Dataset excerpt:

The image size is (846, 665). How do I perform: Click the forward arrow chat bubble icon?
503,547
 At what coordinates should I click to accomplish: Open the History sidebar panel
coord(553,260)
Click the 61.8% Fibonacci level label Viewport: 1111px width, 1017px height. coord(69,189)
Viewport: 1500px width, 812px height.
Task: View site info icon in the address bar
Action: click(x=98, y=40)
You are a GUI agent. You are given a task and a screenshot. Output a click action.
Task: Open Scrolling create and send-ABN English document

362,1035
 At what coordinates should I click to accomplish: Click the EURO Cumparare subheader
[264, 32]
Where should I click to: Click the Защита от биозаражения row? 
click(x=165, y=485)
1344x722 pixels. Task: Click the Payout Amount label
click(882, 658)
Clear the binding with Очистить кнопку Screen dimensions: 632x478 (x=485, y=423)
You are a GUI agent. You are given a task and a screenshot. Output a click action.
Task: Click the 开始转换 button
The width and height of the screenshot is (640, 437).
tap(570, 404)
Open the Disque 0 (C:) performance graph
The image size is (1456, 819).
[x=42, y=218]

The request: Tally the lines of the records above that contain the string "icon", treating case as significant. Reply with the number alone.

Full solution: 2